AI powered voice office: Workers start muttering to their computers

Economic Observer Follow 2026-05-29 18:38

Economic Observer reporter Zheng Chenye

A keyboard product has recently become popular on Taobao, but it only has 4 keys, 1 paddle, and 1 microphone interface, no letter keys, and cannot type. The price starts at 269 yuan, and the version with DJI microphone is priced at over 400 yuan. This product is called AhaKey-X1, developed by Nanjing Jinxinwan Technology Co., Ltd. (hereinafter referred to as AhaKey), and was only launched around the Spring Festival this year.

Its purpose is simple: to facilitate users to speak to AI.

Users only need to press the voice button, speak work instructions into the microphone, and AI will convert the voice into text and send it to AI tools such as Claude, ChatGPT, DeepSeek, and cursor for execution. Whether it's writing code, modifying proposals, or organizing meeting minutes, users don't need to type, just say it out loud. AI will automatically organize colloquial expressions into structured text.

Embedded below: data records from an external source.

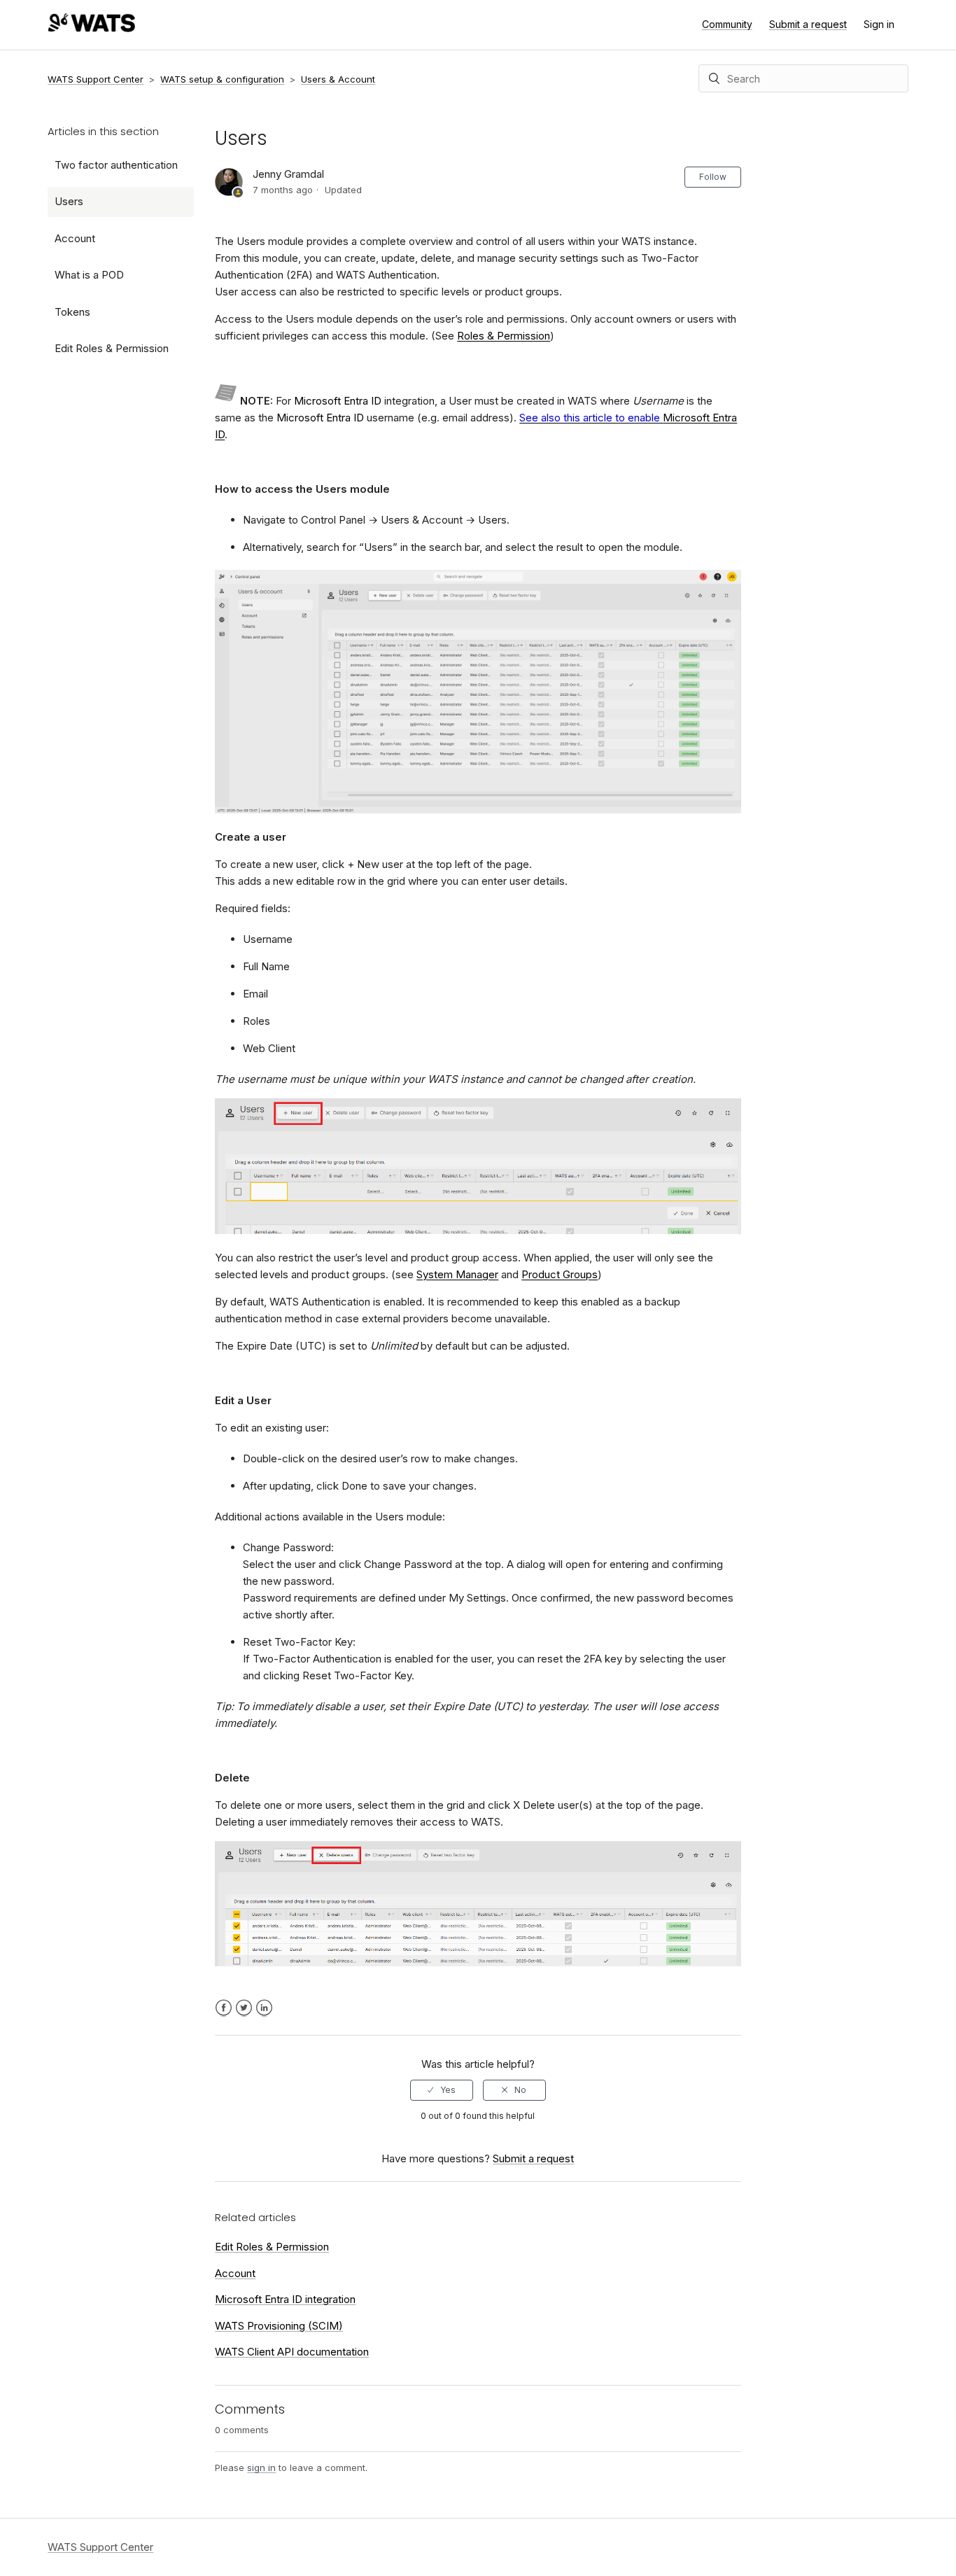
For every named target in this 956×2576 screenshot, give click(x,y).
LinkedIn (264, 2008)
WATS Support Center (95, 79)
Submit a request (808, 24)
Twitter (244, 2008)
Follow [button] (712, 177)
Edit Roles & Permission (112, 348)
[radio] (441, 2090)
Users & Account (338, 79)
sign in (261, 2467)
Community (727, 24)
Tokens (72, 311)
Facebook (223, 2008)
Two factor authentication (116, 165)
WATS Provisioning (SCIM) (279, 2325)
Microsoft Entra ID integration (285, 2299)
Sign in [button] (879, 24)
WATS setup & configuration (222, 79)
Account (75, 238)
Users (69, 201)
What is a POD (89, 274)
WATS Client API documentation (292, 2351)
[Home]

AhaKey co-founder and CTO Zhang Xinyang told Economic Observer reporters that since the product was launched, monthly sales have doubled. During the "6.18" period, the company had nearly 1000 units in stock and is currently in talks with multiple industry capital and investment institutions for financing.

A keyboard without letter keys can sell well because more and more people are using voice instead of typing to give work instructions to AI. This office style was first popular among programmers, who used voice to describe requirements to AI and AI generated code. But now, product managers, lawyers, and content creators are also starting to do so.

Zhang Xinyang told the Economic Observer reporter that there was a user who left a deep impression on him, a lawyer in his 40s. "He doesn't even use Windows computers very smoothly," but after buying AhaKey, he can communicate with AI to complete work without typing. Zhang Xinyang said that this made him and his team realize that the demand for voice office in the AI era may be much greater than they expected.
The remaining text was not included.